板を閉鎖してもそこにいた人たちがいなくなるわけじゃない。結局、反対する人の拳の振り下ろし先が欲しいだけで、根本的なアプローチになっていない。 https://t.co/tz22YBtTZm
— 黒坂 岳央社長@起業家・作家・講演家・投資家 (@takeokurosaka) July 28, 2019
5chの生き物苦手板とは?
そもそも、生き物苦手板とは何でしょうか?正式名称は「生き物苦手@2ch掲示板」となっており、元々の名称は「動物愛護論、ペット大嫌い板」でした。現在は「生き物苦手板」になり、動物やペットが苦手な人、マナーの悪い飼い主について語る板として機能しています。動物が苦手、という話題に留まる事がある一方で、動物を虐待する動画の投稿がなされることがあり、動物愛護法違反で逮捕者が出ることもあります。
この掲示板の存在を世に知らしめたのは、2002年にディルレヴァンガーと名乗る人物が、猫の虐待写真をインターネット上で公開したことに始まります。事件の詳細は今回の記事で語ることは控えますが、犯人が九州大学を経て、光学機器メーカーに務めるなど堅実なキャリアの持ち主だったこともあって、このような事件を起こした事との大きなギャップもあり、当時は大きな話題になりました。
私はこの「ディルレヴァンガー事件」を機に同板の存在を知りました。
生き物苦手板は必要悪で隔離場所か?
この板は動物が苦手であるというコミュニケーションに留まらず、承認欲求やコミュニケーション目的から動物を虐待する人物が現れる事があるなど、動物愛護観点の問題を抱えています。
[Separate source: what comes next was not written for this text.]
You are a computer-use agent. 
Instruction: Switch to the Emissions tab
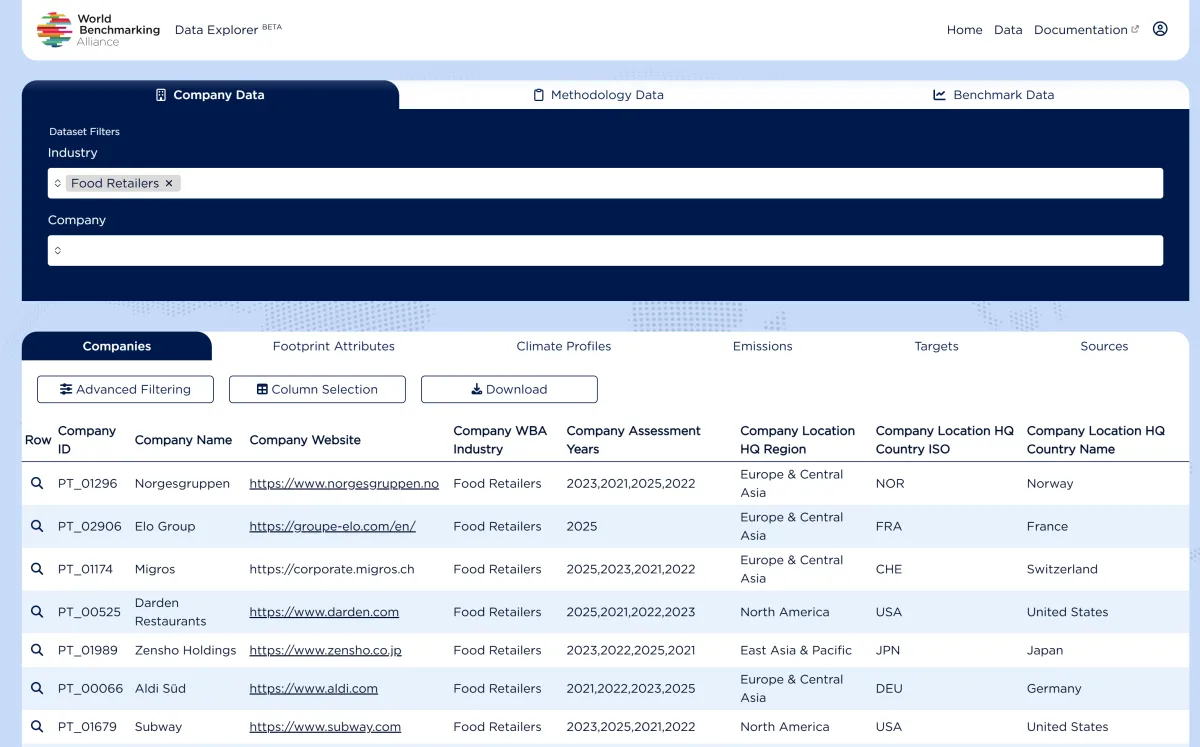click(x=762, y=345)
それ故に、「閉鎖しよう!」という声があがり、数多くの署名が集まっている状況を作っています。愛くるしい動物の虐待公開の場を閉鎖したい、というのは一般的な感覚を持つ多くの人の気持ちであることはよく理解できます。しかし、この生き物苦手板自体が必要悪で、隔離場所として機能していて、「潰してはならない」と指摘する人もいます。
生き物苦手板というコミュニティがなくなっても、そこにいた人たちが消えてしまうわけではありません。「臭いものに蓋をする」という取り組みでは、第二、第三の生き物苦手板が登場する、もしくはコミュニティの場所が拡散、もしくは深層化する危険性があると言う人もいます。
エコーチェンバー現象を考慮しても潰さない方が良い
板を潰すか?残すべきか?エコーチェンバー現象を考慮しても、私は個人的には「板は潰さない」方がトータルで見て問題は大きくならないと考えます。
エコーチェンバー現象とは、自分と同じ意見を持った人とのコミュニケーションを繰り返すことで、自身の意見が強化される事を言います。同じ価値観の集まる場に身を置くと、自分の意見は知らずに強化されていくのです。生き物苦手板には、動物に対する同じ感覚の人が集まるわけですから、エコーチェンバー現象が起きる事で虐待を肯定し、思考を強化させている可能性があるのではないでしょうか。
しかし、同じ価値観を持つ人の集まりを止める術は、本質的に存在しないと考えます。実際、生き物苦手板の住人はすでに閉鎖された時の移り先を検討しています。
結局、人の嗜好の行き先を封じることなんてできず、他の方が指摘している通り、より深層Webへと移行してしまい、問題がアングラ化する結果になりかねません。私の意見としては板は潰さず、その代わりに行き過ぎた問題が起きた時に、即座に動ける法整備と体制を整える事が有効と思います。再販者を監視したり、厳罰化を持って抑止力とする方が良いのではないでしょうか。